National Post

Giving up, moving out

A NEW BOOK BY AN ARABISRAEL­I IS A MELANCHOLY TAKE ON THE TERRIBLY SLOW PROGRESS TOWARD TRUE PEACE.

- Robert Fulford

Despite all that happened, despite all t he vi ol ence and hatred surroundin­g him, Sayed Kashua still managed to write about life in Israel with a light heart. He clung to the idea that Jews and Arabs would eventually build a peaceful society in the beautiful country they shared. Because, what else could they do?

In that spirit he developed into a unique figure, an Arab citizen of Israel writing for the Israeli public in fluid Hebrew. He became a national figure as a weekly columnist for the leftist Ha’aretz newspaper and a writer of fiction and screenplay­s. In writing about his own life with his family he often turned the torment of the nation into a sly domestic comedy.

Kashua’s new book, Native: Dispatches from an Israeli-Palestinia­n Life (Grove Press), should be a success story. We should be able to enjoy it as an intimate and often delightful picture of Israeli life. A collection of pieces from Ha’aretz, it demonstrat­es his ability to write with rueful tolerance about the second- class citizenshi­p Israel grants the 20 per cent of its people who are Arabs. But Native is also a study of disillusio­nment.

Born in 1975 in the mainly Arabic town of Tira, Kashua was picked out of his high school class as a candidate for an elite Jewish school in Jerusalem. He qualified and spent much of his adolescenc­e in a boarding school. He was 14 when he saw his first library. The first book he read in Hebrew, J.D. Salinger’s The Catcher in the Rye, fired his sense of possibilit­y. He grew up as neither an Arab nationalis­t nor a Zionist. In his ideal nation, all citizens will be equal.

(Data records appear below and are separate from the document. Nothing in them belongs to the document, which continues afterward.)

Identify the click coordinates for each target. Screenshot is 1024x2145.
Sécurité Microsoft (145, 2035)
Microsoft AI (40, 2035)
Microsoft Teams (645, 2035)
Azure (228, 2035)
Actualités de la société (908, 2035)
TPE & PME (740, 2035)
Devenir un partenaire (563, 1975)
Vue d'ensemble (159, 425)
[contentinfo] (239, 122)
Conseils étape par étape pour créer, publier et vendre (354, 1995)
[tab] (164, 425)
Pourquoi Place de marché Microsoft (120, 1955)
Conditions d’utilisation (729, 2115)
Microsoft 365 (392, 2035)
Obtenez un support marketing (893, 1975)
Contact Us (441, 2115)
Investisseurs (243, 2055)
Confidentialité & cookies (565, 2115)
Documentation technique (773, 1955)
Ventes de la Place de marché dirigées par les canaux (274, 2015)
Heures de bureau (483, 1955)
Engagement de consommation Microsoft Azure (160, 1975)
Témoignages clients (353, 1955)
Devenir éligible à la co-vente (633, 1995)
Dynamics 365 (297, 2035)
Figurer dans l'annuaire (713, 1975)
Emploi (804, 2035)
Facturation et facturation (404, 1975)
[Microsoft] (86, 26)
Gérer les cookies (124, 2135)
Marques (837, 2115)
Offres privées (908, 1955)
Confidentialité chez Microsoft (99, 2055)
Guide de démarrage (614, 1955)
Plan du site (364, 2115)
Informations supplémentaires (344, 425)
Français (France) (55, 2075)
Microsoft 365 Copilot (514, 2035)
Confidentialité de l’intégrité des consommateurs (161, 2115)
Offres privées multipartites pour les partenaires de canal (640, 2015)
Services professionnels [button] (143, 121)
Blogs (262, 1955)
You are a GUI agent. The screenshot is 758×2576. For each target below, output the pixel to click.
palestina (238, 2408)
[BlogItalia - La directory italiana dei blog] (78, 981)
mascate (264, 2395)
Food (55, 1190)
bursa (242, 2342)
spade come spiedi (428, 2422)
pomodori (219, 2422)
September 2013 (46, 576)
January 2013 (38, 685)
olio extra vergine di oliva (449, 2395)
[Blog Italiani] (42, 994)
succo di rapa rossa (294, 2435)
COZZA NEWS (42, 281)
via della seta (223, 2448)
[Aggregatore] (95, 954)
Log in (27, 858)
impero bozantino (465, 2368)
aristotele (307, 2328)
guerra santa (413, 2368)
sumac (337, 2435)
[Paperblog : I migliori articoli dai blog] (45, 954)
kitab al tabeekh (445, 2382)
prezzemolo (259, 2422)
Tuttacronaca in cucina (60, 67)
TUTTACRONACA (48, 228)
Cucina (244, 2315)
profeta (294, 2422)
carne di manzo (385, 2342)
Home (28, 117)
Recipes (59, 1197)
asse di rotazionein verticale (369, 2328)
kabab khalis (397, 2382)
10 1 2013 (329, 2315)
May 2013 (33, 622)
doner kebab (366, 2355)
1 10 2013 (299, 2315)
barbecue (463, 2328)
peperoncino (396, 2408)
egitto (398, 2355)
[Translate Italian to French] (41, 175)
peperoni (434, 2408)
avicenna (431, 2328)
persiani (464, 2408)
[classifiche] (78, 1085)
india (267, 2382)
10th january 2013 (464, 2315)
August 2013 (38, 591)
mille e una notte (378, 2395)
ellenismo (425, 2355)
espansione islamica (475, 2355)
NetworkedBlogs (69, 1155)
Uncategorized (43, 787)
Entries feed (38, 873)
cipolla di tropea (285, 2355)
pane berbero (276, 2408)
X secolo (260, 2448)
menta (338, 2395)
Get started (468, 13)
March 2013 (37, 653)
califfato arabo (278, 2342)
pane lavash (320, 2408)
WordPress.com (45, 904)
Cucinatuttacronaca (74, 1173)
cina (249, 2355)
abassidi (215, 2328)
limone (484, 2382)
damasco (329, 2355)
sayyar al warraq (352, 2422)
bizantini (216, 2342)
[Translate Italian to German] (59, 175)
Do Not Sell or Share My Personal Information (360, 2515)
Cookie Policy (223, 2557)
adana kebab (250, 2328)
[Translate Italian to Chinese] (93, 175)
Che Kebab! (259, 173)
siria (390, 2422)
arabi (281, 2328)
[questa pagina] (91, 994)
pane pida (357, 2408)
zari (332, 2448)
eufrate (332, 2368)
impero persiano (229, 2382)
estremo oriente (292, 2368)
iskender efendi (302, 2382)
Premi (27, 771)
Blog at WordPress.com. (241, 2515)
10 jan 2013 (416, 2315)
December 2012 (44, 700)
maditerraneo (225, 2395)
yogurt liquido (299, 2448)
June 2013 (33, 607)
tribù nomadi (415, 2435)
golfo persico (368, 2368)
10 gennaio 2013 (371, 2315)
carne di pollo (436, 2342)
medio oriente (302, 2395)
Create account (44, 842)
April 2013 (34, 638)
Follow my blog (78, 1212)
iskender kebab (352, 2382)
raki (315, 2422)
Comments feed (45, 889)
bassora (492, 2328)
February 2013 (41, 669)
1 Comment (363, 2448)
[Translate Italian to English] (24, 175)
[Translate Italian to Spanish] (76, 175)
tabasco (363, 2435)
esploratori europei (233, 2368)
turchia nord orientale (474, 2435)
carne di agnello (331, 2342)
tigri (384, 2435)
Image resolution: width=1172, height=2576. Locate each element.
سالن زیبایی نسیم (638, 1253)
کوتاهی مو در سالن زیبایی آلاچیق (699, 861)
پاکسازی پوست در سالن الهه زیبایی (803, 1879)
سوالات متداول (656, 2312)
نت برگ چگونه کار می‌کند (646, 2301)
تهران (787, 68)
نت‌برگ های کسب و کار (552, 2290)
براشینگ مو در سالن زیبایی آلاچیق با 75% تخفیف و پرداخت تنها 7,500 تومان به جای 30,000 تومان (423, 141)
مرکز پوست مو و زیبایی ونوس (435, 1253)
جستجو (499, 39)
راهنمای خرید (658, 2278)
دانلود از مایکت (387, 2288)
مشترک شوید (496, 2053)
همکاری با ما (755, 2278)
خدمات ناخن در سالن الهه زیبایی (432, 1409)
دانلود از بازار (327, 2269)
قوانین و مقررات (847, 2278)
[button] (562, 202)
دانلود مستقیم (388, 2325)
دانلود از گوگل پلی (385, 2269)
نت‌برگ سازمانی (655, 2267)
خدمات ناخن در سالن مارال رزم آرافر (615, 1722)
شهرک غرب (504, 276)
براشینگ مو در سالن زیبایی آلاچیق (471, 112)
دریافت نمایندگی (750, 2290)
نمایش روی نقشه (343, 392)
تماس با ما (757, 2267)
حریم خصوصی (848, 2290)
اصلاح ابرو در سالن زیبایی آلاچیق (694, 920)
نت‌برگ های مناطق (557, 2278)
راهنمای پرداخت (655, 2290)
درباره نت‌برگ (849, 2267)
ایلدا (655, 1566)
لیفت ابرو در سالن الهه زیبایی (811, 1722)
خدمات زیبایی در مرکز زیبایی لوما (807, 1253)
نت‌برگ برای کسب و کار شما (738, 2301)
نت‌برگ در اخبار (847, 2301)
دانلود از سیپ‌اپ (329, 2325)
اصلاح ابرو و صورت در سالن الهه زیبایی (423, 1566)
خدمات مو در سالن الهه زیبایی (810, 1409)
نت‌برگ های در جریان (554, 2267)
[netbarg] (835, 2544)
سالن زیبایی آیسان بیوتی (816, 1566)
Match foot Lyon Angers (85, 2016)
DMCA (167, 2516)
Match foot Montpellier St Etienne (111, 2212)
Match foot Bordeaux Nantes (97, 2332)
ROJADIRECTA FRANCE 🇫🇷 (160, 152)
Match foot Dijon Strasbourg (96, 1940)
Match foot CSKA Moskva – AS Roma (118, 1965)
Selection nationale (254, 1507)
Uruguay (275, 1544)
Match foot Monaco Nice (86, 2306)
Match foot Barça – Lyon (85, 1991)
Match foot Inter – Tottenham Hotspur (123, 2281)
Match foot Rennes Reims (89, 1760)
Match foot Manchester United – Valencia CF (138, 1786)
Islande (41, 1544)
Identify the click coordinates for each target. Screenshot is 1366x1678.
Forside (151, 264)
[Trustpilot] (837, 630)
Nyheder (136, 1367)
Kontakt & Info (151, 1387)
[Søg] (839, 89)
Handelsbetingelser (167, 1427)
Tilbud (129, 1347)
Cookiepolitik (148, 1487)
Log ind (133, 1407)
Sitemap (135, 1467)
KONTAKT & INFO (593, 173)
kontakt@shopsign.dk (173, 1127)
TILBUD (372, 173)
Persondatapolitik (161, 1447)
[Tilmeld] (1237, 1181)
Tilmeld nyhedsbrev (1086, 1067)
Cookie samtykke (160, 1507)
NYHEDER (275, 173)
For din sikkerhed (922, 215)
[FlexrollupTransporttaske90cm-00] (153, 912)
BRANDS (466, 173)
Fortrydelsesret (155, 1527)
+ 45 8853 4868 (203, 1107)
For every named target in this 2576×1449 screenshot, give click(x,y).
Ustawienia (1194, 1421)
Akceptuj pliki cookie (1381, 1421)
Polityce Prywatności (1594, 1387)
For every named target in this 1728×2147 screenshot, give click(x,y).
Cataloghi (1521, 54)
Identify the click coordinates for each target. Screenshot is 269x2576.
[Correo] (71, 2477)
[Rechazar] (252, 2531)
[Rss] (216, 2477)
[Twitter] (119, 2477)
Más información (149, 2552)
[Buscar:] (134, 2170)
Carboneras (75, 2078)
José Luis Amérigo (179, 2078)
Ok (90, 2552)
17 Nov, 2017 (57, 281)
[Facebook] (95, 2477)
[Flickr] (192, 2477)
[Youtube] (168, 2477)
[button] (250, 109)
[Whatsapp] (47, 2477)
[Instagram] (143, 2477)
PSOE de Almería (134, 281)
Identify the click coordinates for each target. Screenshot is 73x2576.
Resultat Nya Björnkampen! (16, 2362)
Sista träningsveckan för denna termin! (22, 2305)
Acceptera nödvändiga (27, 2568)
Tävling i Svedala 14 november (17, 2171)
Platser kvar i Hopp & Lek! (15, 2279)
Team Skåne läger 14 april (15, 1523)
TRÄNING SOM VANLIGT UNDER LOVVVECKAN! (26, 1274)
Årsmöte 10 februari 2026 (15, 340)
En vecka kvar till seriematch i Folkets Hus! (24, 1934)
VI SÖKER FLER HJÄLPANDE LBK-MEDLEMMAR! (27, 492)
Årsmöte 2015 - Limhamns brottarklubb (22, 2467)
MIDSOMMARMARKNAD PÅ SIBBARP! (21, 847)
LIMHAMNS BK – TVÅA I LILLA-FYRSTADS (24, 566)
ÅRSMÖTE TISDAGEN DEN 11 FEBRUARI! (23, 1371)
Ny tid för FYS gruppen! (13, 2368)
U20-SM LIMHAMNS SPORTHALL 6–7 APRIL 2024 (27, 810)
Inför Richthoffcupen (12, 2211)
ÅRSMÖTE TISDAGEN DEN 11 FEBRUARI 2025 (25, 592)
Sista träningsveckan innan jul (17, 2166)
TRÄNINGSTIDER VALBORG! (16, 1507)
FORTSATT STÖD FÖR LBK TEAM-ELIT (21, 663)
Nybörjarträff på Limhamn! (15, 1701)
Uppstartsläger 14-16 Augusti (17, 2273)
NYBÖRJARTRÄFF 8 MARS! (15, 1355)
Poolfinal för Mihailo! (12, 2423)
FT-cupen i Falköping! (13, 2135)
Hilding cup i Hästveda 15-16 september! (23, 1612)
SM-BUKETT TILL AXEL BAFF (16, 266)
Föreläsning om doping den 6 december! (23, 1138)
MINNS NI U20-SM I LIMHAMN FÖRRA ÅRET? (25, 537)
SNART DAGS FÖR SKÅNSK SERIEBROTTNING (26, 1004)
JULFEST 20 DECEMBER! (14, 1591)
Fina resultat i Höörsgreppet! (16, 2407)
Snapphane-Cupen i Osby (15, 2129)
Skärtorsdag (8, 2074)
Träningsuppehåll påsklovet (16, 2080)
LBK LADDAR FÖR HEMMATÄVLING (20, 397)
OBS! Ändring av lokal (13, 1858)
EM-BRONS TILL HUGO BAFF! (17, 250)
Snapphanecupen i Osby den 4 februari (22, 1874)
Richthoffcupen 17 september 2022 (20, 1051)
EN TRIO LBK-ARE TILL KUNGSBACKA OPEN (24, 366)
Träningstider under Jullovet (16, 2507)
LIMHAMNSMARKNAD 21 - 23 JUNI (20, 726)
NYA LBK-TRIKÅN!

As African-Americans say about race, you can’t escape it. It follows you everywhere. And for Arabs in Israel, as Kashua sees it, their status can never be forgotten. It makes even the most routine encounter between Arab and Jew into a drama of ethnic identity. There’s no shame in being an Arab, but Kashua doesn’t care to be identified; he wants to escape labelling.

When Kashua and his kindergart­en-age daughter were at a mall, sitting in their car as they waited in the lineup for the security check, she asked, “Daddy, can I speak Arabic now?” Of course, he said, you can speak Arabic anywhere.

The security guard looked in the car window and said, in Hebrew, “What’s happening? Everything all right?” That, Kashua explains, was a way of checking Kashua’s accent. Before he could answer in careful Hebrew, his daughter replied in Arabic that everything was fine. “ID card, please,” said the guard. They got in, but Kashua changed his fatherly advice: it’s fine to speak Arabic anywhere else, but not at the entrance to a mall.

For an Arab who often travels, Ben Gurion Airport presents special problems. Kashua tries to avoid saying where he’s from, since Jerusalem in Hebrew is impossible for an Arab to pronounce — it’s “the nightmare of every posturing Arab.” His status as an Arab intensifie­s the everyday paranoia that most of us experience when confrontin­g airport security. He doesn’t carry a computer, since he believes it’s assumed that “An Arab with a computer is nothing less than an agent of Hezbollah.” He calls the X- ray machines Arab detectors. In his suitcase he carries underwear and socks from Hugo Boss or Calvin Klein, to impress the guards. “An Arab, yes, but an Arab with class.”

His satire becomes more abrasive when Kashua and his family move from an ethnically mixed district into a Jewish neighbourh­ood where they are the only Arabs. He writes as if reporting from a distant world. “All the streets are paved and there are lanes for pedestrian­s, called sidewalks,” he reports. “It’s been seven whole days and there hasn’t been one water stoppage.” It’s scary to take a shower: “The Jews have such strong water pressure.”

In one long sentence he notes the different literary tastes of his fellow citizens: “If an Arab reader looks for a punching bag that will make him feel more congenial about his political impotence, the Jew will for sure look for a book that will give him an anthropolo­gical experience, a rare look in the mind of an Arab, or a book that is a journey into the very heart of Arab society.”

Eventually Kashua found the disappoint­ment of Israel’s progress too much. He planned to go abroad with his family for a year’s respite, but in 2014 the struggle between Hamas and Israel broke out. He decided one year wasn’t enough. At the moment he’s teaching in the Israel Studies Project at the University of Illinois, Urbana- Champaign. “I’m not sure that I recovered, but I also know that I cannot afford going back yet.” Now he writes for Ha’aretz from Champaign. Meanwhile, he’s given us this moving, revealing and in the end melancholy book.